ACTIVITY:
Please set down every record exactly as it appears below.

PROVIDED INFORMATION:
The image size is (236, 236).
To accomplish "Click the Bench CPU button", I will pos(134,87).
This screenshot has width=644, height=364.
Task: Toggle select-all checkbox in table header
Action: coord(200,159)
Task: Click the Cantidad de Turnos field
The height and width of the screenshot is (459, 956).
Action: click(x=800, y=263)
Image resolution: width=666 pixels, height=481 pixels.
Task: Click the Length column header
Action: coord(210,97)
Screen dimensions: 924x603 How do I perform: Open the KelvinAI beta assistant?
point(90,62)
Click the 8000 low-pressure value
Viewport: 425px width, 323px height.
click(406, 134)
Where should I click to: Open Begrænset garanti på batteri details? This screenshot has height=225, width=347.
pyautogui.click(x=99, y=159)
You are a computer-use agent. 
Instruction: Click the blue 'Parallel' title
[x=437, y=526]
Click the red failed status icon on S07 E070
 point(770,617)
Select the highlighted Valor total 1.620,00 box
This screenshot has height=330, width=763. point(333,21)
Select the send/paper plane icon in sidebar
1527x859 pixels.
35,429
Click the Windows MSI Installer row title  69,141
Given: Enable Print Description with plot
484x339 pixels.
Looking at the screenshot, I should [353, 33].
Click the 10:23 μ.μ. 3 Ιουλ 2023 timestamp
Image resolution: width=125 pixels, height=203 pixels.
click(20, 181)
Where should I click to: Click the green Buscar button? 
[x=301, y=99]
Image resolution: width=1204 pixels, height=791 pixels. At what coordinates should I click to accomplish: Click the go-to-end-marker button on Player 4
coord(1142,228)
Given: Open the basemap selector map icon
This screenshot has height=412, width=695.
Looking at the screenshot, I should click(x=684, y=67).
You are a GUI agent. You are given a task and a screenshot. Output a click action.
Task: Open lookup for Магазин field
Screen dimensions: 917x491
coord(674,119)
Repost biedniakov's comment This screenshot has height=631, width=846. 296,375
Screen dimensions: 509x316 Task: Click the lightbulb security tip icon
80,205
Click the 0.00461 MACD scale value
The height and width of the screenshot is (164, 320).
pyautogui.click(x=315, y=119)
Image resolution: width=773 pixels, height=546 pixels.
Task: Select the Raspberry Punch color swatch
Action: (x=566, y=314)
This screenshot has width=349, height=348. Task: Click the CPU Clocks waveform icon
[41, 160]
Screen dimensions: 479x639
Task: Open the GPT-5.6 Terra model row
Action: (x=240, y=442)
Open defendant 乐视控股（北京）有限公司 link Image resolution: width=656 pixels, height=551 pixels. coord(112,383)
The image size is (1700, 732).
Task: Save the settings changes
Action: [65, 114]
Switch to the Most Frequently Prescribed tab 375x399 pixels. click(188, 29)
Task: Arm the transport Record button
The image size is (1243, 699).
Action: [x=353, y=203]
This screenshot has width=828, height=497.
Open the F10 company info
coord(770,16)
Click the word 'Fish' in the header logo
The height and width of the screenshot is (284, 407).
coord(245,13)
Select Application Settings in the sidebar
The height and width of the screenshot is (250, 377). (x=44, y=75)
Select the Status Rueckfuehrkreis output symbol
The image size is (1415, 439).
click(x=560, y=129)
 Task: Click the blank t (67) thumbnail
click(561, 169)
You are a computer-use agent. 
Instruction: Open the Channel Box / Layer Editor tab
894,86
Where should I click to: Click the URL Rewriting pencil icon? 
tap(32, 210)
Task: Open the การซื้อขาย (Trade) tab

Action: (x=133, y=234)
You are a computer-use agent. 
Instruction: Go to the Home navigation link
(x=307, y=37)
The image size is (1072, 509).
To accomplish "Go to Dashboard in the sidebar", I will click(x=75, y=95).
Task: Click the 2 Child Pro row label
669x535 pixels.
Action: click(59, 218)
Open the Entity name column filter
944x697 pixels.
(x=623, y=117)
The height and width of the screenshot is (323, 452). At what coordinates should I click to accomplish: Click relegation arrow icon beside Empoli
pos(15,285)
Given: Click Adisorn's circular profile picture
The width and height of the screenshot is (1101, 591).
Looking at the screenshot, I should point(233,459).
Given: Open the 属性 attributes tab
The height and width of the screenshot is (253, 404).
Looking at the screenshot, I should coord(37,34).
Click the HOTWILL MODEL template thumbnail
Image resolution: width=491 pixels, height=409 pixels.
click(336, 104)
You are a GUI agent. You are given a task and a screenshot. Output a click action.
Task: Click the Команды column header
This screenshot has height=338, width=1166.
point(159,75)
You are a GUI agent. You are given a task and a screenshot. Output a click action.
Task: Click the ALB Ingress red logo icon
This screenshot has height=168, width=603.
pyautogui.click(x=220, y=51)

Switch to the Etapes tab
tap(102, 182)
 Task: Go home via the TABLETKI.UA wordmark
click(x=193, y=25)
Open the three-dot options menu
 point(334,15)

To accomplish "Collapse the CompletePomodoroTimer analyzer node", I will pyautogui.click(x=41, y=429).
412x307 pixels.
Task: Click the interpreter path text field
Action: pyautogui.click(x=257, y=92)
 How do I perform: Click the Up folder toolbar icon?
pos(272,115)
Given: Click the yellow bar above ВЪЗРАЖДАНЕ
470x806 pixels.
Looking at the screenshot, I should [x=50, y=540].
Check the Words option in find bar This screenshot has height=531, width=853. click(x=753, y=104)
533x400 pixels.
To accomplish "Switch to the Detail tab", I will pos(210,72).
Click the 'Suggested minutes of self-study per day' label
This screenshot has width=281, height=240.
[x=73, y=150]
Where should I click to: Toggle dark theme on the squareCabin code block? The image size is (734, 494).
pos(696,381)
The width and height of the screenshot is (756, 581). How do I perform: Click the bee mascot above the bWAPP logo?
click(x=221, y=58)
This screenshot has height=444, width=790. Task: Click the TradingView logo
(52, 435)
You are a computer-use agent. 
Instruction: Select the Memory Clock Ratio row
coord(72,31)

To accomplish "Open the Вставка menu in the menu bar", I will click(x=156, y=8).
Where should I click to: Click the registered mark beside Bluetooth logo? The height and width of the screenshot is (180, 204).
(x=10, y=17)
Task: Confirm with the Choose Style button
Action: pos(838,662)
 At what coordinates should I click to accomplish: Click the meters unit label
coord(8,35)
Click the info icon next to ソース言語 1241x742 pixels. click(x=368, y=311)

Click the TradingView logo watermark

RESPONSE:
The image size is (236, 236).
To accomplish "Click the Bench CPU button", I will pos(134,87).
This screenshot has width=644, height=364.
Task: Toggle select-all checkbox in table header
Action: coord(200,159)
Task: Click the Cantidad de Turnos field
The height and width of the screenshot is (459, 956).
Action: click(x=800, y=263)
Image resolution: width=666 pixels, height=481 pixels.
Task: Click the Length column header
Action: coord(210,97)
Screen dimensions: 924x603 How do I perform: Open the KelvinAI beta assistant?
point(90,62)
Click the 8000 low-pressure value
Viewport: 425px width, 323px height.
click(406, 134)
Where should I click to: Open Begrænset garanti på batteri details? This screenshot has height=225, width=347.
pyautogui.click(x=99, y=159)
You are a computer-use agent. 
Instruction: Click the blue 'Parallel' title
[x=437, y=526]
Click the red failed status icon on S07 E070
 point(770,617)
Select the highlighted Valor total 1.620,00 box
This screenshot has height=330, width=763. point(333,21)
Select the send/paper plane icon in sidebar
1527x859 pixels.
35,429
Click the Windows MSI Installer row title  69,141
Given: Enable Print Description with plot
484x339 pixels.
Looking at the screenshot, I should [353, 33].
Click the 10:23 μ.μ. 3 Ιουλ 2023 timestamp
Image resolution: width=125 pixels, height=203 pixels.
click(20, 181)
Where should I click to: Click the green Buscar button? 
[x=301, y=99]
Image resolution: width=1204 pixels, height=791 pixels. At what coordinates should I click to accomplish: Click the go-to-end-marker button on Player 4
coord(1142,228)
Given: Open the basemap selector map icon
This screenshot has height=412, width=695.
Looking at the screenshot, I should click(x=684, y=67).
You are a GUI agent. You are given a task and a screenshot. Output a click action.
Task: Open lookup for Магазин field
Screen dimensions: 917x491
coord(674,119)
Repost biedniakov's comment This screenshot has height=631, width=846. 296,375
Screen dimensions: 509x316 Task: Click the lightbulb security tip icon
80,205
Click the 0.00461 MACD scale value
The height and width of the screenshot is (164, 320).
pyautogui.click(x=315, y=119)
Image resolution: width=773 pixels, height=546 pixels.
Task: Select the Raspberry Punch color swatch
Action: (x=566, y=314)
This screenshot has width=349, height=348. Task: Click the CPU Clocks waveform icon
[41, 160]
Screen dimensions: 479x639
Task: Open the GPT-5.6 Terra model row
Action: (x=240, y=442)
Open defendant 乐视控股（北京）有限公司 link Image resolution: width=656 pixels, height=551 pixels. coord(112,383)
The image size is (1700, 732).
Task: Save the settings changes
Action: [65, 114]
Switch to the Most Frequently Prescribed tab 375x399 pixels. click(188, 29)
Task: Arm the transport Record button
The image size is (1243, 699).
Action: [x=353, y=203]
This screenshot has width=828, height=497.
Open the F10 company info
coord(770,16)
Click the word 'Fish' in the header logo
The height and width of the screenshot is (284, 407).
coord(245,13)
Select Application Settings in the sidebar
The height and width of the screenshot is (250, 377). (x=44, y=75)
Select the Status Rueckfuehrkreis output symbol
The image size is (1415, 439).
click(x=560, y=129)
 Task: Click the blank t (67) thumbnail
click(561, 169)
You are a computer-use agent. 
Instruction: Open the Channel Box / Layer Editor tab
894,86
Where should I click to: Click the URL Rewriting pencil icon? 
tap(32, 210)
Task: Open the การซื้อขาย (Trade) tab

Action: (x=133, y=234)
You are a computer-use agent. 
Instruction: Go to the Home navigation link
(x=307, y=37)
The image size is (1072, 509).
To accomplish "Go to Dashboard in the sidebar", I will click(x=75, y=95).
Task: Click the 2 Child Pro row label
669x535 pixels.
Action: click(59, 218)
Open the Entity name column filter
944x697 pixels.
(x=623, y=117)
The height and width of the screenshot is (323, 452). At what coordinates should I click to accomplish: Click relegation arrow icon beside Empoli
pos(15,285)
Given: Click Adisorn's circular profile picture
The width and height of the screenshot is (1101, 591).
Looking at the screenshot, I should point(233,459).
Given: Open the 属性 attributes tab
The height and width of the screenshot is (253, 404).
Looking at the screenshot, I should coord(37,34).
Click the HOTWILL MODEL template thumbnail
Image resolution: width=491 pixels, height=409 pixels.
click(336, 104)
You are a GUI agent. You are given a task and a screenshot. Output a click action.
Task: Click the Команды column header
This screenshot has height=338, width=1166.
point(159,75)
You are a GUI agent. You are given a task and a screenshot. Output a click action.
Task: Click the ALB Ingress red logo icon
This screenshot has height=168, width=603.
pyautogui.click(x=220, y=51)

Switch to the Etapes tab
tap(102, 182)
 Task: Go home via the TABLETKI.UA wordmark
click(x=193, y=25)
Open the three-dot options menu
 point(334,15)

To accomplish "Collapse the CompletePomodoroTimer analyzer node", I will pyautogui.click(x=41, y=429).
412x307 pixels.
Task: Click the interpreter path text field
Action: pyautogui.click(x=257, y=92)
 How do I perform: Click the Up folder toolbar icon?
pos(272,115)
Given: Click the yellow bar above ВЪЗРАЖДАНЕ
470x806 pixels.
Looking at the screenshot, I should [x=50, y=540].
Check the Words option in find bar This screenshot has height=531, width=853. click(x=753, y=104)
533x400 pixels.
To accomplish "Switch to the Detail tab", I will pos(210,72).
Click the 'Suggested minutes of self-study per day' label
This screenshot has width=281, height=240.
[x=73, y=150]
Where should I click to: Toggle dark theme on the squareCabin code block? The image size is (734, 494).
pos(696,381)
The width and height of the screenshot is (756, 581). How do I perform: Click the bee mascot above the bWAPP logo?
click(x=221, y=58)
This screenshot has height=444, width=790. Task: Click the TradingView logo
(52, 435)
You are a computer-use agent. 
Instruction: Select the Memory Clock Ratio row
coord(72,31)

To accomplish "Open the Вставка menu in the menu bar", I will click(x=156, y=8).
Where should I click to: Click the registered mark beside Bluetooth logo? The height and width of the screenshot is (180, 204).
(x=10, y=17)
Task: Confirm with the Choose Style button
Action: pos(838,662)
 At what coordinates should I click to accomplish: Click the meters unit label
coord(8,35)
Click the info icon next to ソース言語 1241x742 pixels. click(x=368, y=311)

Click the TradingView logo watermark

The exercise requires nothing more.